日本の月面探査機「SLIM」、月周回軌道へ投入成功…1月20日に月面着陸挑む

宇宙航空研究開発機構( JAXA )は25日、月面探査機「 SLIM 」が月の周回軌道に投入されたと発表した。SLIMは今後、徐々に月に近づきながら高度を下げ、来月20日未明に月面着陸に挑む。成功すれば、旧ソ連、米国、中国、インドに続く5か国目の快挙となる。
SLIMは今年9月7日、鹿児島県の種子島宇宙センターから、「H2A」ロケットで打ち上げられた。その後、燃料消費が少ない軌道を選びながら、約4か月間かけて飛行。JAXAによると、探査機は25日午後4時51分、月の周回軌道への投入に成功した。
計画では、来月20日午前0時頃に降下を始め、約20分後に赤道付近にある「 神酒 の海」のクレーター近くに着陸する。着陸時は、搭載されたカメラで撮影した月面の画像と、月面の地図データを照合することで、探査機の位置や速度を自動修正。誤差100メートル以内の「ピンポイント着陸」を世界で初めて試みる。

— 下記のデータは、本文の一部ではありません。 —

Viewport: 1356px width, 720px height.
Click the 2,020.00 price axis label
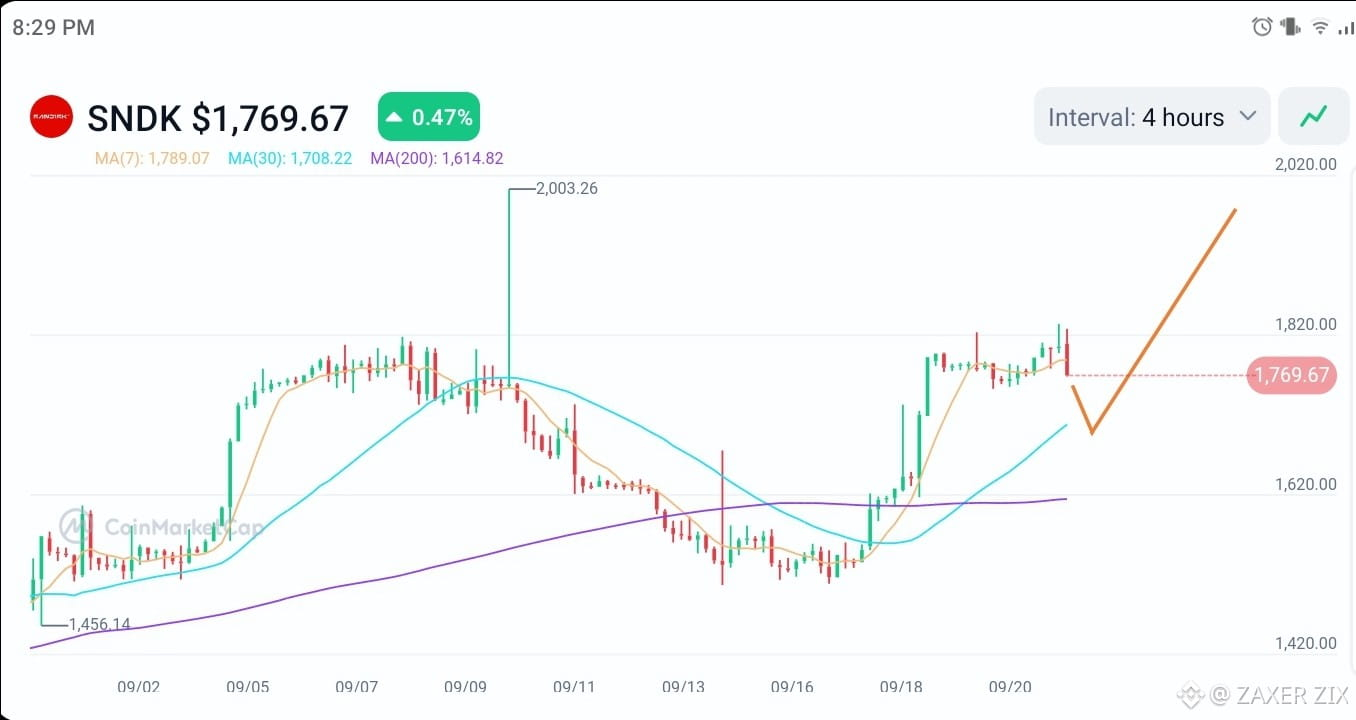pyautogui.click(x=1306, y=164)
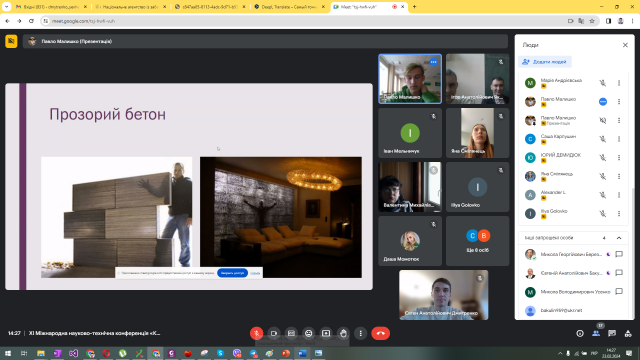Click the red leave call button
The height and width of the screenshot is (360, 640).
(x=380, y=333)
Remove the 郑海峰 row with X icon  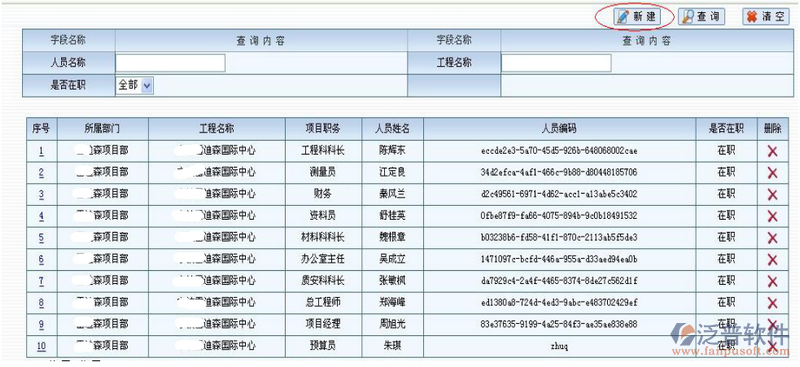point(772,303)
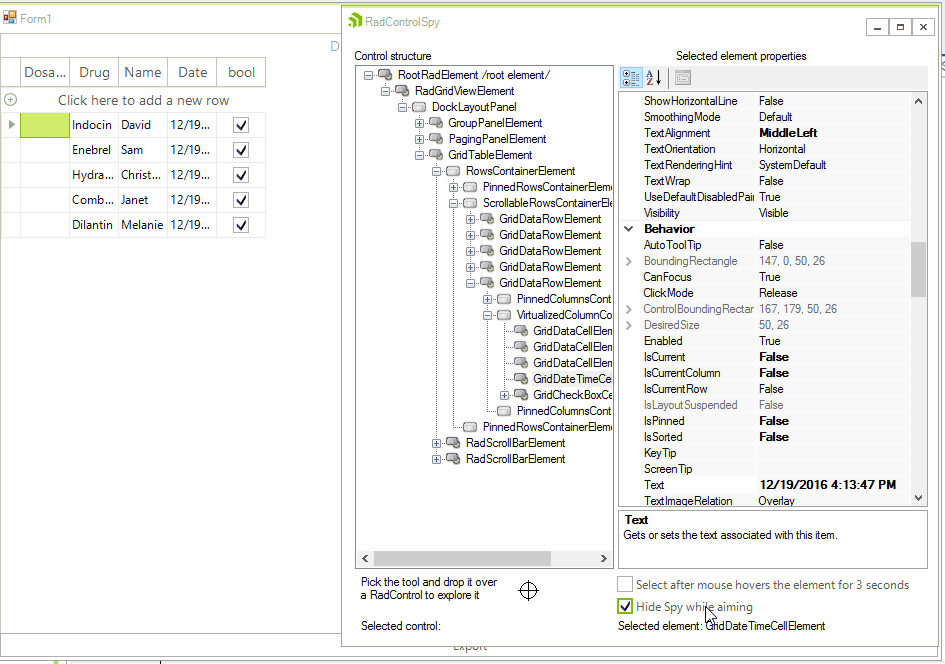Uncheck the bool checkbox in the Enebrel row

(x=241, y=149)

こうした高精度の着陸技術は、将来の月面開発で資源探査などをする際に必要となる。JAXAの坂井真一郎プロジェクトマネージャは「飛行機の数倍の速度で北海道の新千歳空港の上空を通過後、急速に減速して甲子園球場に着陸させるような難しさだ」と話す。
月面着陸を巡っては今年、JAXAの超小型探査機「オモテナシ」と、宇宙企業「アイスペース」(東京)の着陸船が目指したが、いずれも目的は達成できなかった。SLIMの挑戦は、日本勢として3度目となる。